The first to fifth controllers 217 to 257 are apparatuses including
a CPU, a ROM, and a RAM.
Configuration of Relay Apparatus
[0030] The relay apparatus 30 includes a relay transport path 31
for transporting a sheet transported from the image forming
apparatus 10, to the first post-press apparatus 210, a relay
discharge unit 32 which discharges a sheet, and a relay discharge
sensor 33 which detects a state in which a sheet reaches the relay
discharge unit 32. The relay apparatus 30 also includes a relay
transport unit (not illustrated) constituted by multiple rollers
for transporting a sheet to the relay transport path 31, a
controller 34 (see FIG. 3), and an interface 35 (see FIG. 2) for
receiving/transmitting data from/to the group of post-press
apparatuses 20 and the image forming apparatus 10.
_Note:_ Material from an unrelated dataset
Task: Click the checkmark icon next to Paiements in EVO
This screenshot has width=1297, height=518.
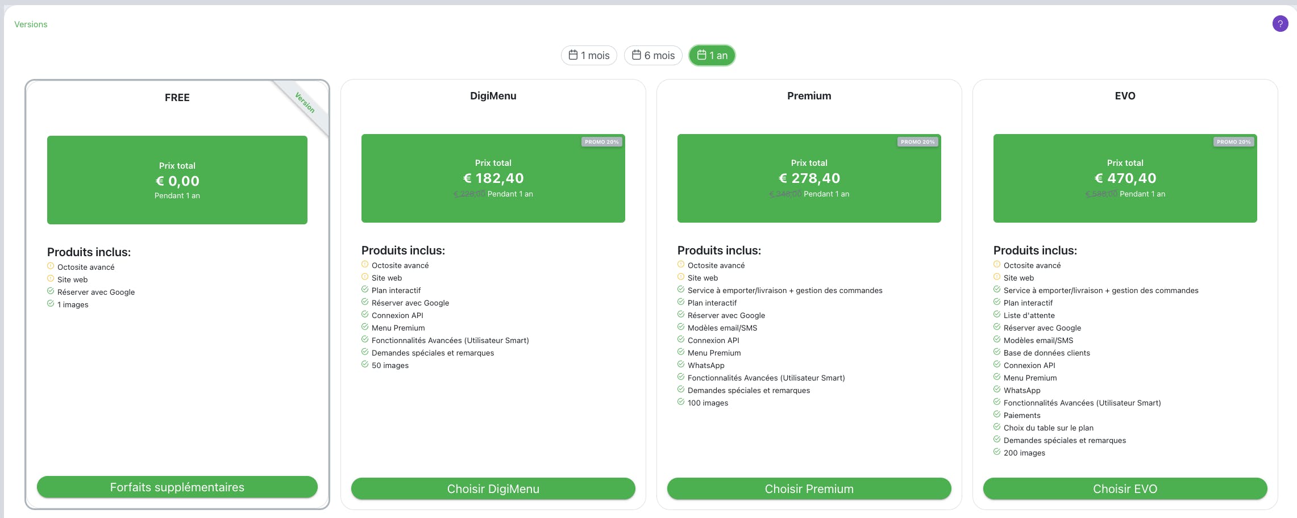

[0031] The controller 34 is an apparatus including a CPU, a ROM,
and a RAM. The specific functions of the controller 34 will be
described below in detail.
[0032] FIG. 2 is a block diagram illustrating the communication
connection relationship among apparatuses included in the image
forming system 1.
[0033] The interface 35 includes a post-press processing port set
350 to which connectors connected to ends of communication cables
connecting the relay apparatus 30 to the group of post-press
apparatuses 20 are inserted, and an image-forming port 360 to which
a connector connected to an end of a communication cable connecting
the relay apparatus 30 to the image forming apparatus 10 is
inserted. The post-press processing port set 350 according to the
first exemplary embodiment is constituted by five ports, i.e.,
first to fifth post-press processing ports 351 to 355.
[0034] As illustrated in FIG. 2, the relay apparatus 30 according
to the first exemplary embodiment is connected to the image forming
apparatus 10 through a communication cable. The relay apparatus 30
is connected to each of the first to fifth post-press apparatuses
210 to 250 through a communication cable. That is, the relay
apparatus 30 is connected to the first to fifth post-press
apparatuses 210 to 250 in cascading connection (star connection).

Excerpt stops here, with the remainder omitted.